The model has never seen text + [SNAC]…[/SNAC] parallel sequences — only text-only documents and SNAC-only documents, mixed at the batch level. Unconditional sampling from the SNAC distribution produces something codec-plausible (the slot router guarantees the bit-stream is structurally valid, and the codec can always decode), but it has no semantic content. It's the analogue of letting a language model generate without a prompt — you get gibberish that has the shape of the training distribution. A stage-2 TTS finetune on text → SNAC parallel data is what makes this conditional and intelligible.

Architecture

Field	Value
Base model	nvidia/Nemotron-H-4B-Base-8K (hybrid Mamba + attention, 52 layers)
Parameters	~4.56 B (4 B base + augmented embedding/lm_head rows)
Vocabulary size	143,360 (131,072 base + 12,288 SNAC + 2 markers + 254 reserved-special unchanged)
New tokens	SNAC_C_* (4096), SNAC_M_* (4096), SNAC_F_* (4096), [SNAC] (id 100), [/SNAC] (id 101)
Vocab init	mean_resizing (multivariate-normal-matched to existing embedding distribution; Hewitt 2021)
Slot router	slot_pattern: [C, M, F, F, M, F, F] — masks logits to the relevant range at each frame position; [SNAC]/[/SNAC] markers flip into/out of audio mode
Context length (trained)	4096 (architectural cap is 8192 inherited from base; 8K inference is unverified for this checkpoint — the slot-router state machine should extend, but no measurement exists)
Precision	bfloat16 weights
Tokenizer	NemotronH base tokenizer with the 12,290 new tokens appended

The SNAC frame layout is [C, M, F, F, M, F, F] — 7 tokens per coarse frame, one coarse (C) → two mid (M) → four fine (F) — matching SNAC-24kHz's 1:2:4 residual-quantizer hierarchy.

Training summary

Wall-clock	12 days (2026-05-08 → 2026-05-21)
Iterations	75,000 (warmup 457 linear → cosine decay → min_lr)
Global batch size	8 (mbs=1 × 8-step gradient accumulation, dp=1)
Sequence length	4096
Tokens consumed	~2.46 B (75k × 8 × 4096)
Single-pass	Yes — 600,000 of the bin's 601,910 unique samples; no epoch wrap; no overfitting by construction
Optimizer	Adam (β₁=0.9, β₂=0.95, ε=1e-8), weight_decay=0.1, grad-clip 1.0
Peak LR	5e-5 (backbone) / 5e-4 (decoupled — embedding + lm_head)
Min LR	5e-7 / 5e-6
Hardware	2× NVIDIA DGX Spark (GB10, sm_121, 128 GB unified each), FSDP ZeRO-3 sharded across both nodes, RoCE interconnect
Framework	Megatron-Bridge 0.3.1 + Megatron-Core 0.16.1; resumed across 3 platform-level interruptions

Final validation losses (iter 75,000)
· · · · · · ·
■ Required tasks
[1] According to the SNAC model card, how many tokens make up each coarse frame?
[2] Rewrite the part of the SNAC model card that opens with the words "The SNAC frame" and closes with "1:2:4 residual-quantizer hierarchy.", swapping "hierarchy" for "structure".
[3] Write the next part of the SNAC model card, picking up after its final line.

■ Data excerpt
· · · · · · ·
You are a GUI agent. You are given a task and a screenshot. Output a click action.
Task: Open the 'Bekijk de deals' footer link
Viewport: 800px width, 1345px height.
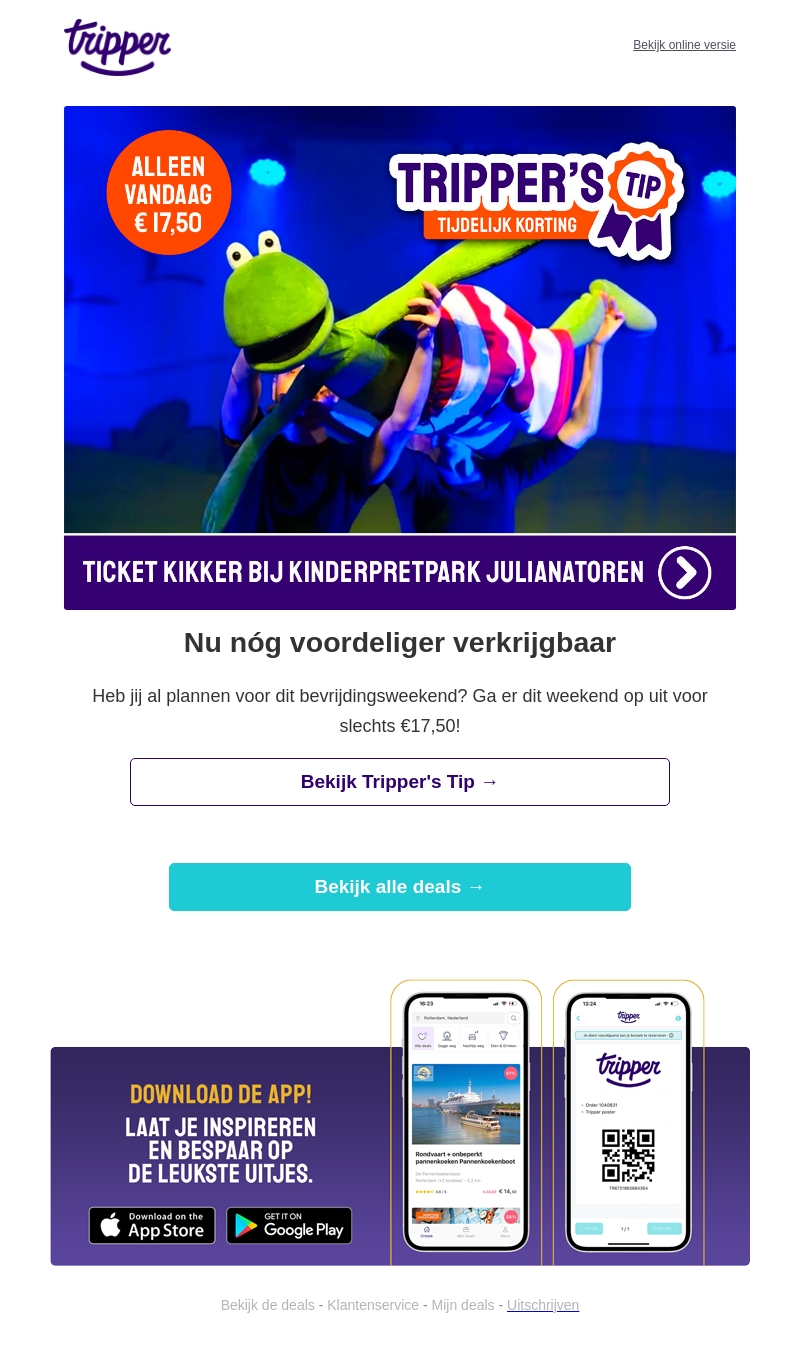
· · · · · · ·
■ In response
[1] 7 tokens per coarse frame.

[2]
The SNAC frame layout is [C, M, F, F, M, F, F] — 7 tokens per coarse frame, one coarse (C) → two mid (M) → four fine (F) — matching SNAC-24kHz's 1:2:4 residual-quantizer structure.

[3]
Held-out per-source dev splits, blended at the same per-phase weights as training:

Metric	Loss	Perplexity
lm (weighted across all positions)	3.944	51.6
loss/range_C (SNAC coarse codes)	4.190	66.0
loss/range_M (SNAC mid codes)	4.509	90.9
loss/range_F (SNAC fine codes)	4.840	126.5
loss/text (FineWeb rehearsal)	2.305	10.03
loss/[SNAC] (open marker)	0.440	1.55
loss/[/SNAC] (close marker)	0.020	1.02

The coarse-to-fine ordering C < M < F is preserved at every eval over the run, consistent with SNAC's residual hierarchy. Text PPL ~10 is approximately base NemotronH-Base quality (the 30% text rehearsal anchor held throughout) — the augmented vocab did not catastrophically forget the base model's text capability.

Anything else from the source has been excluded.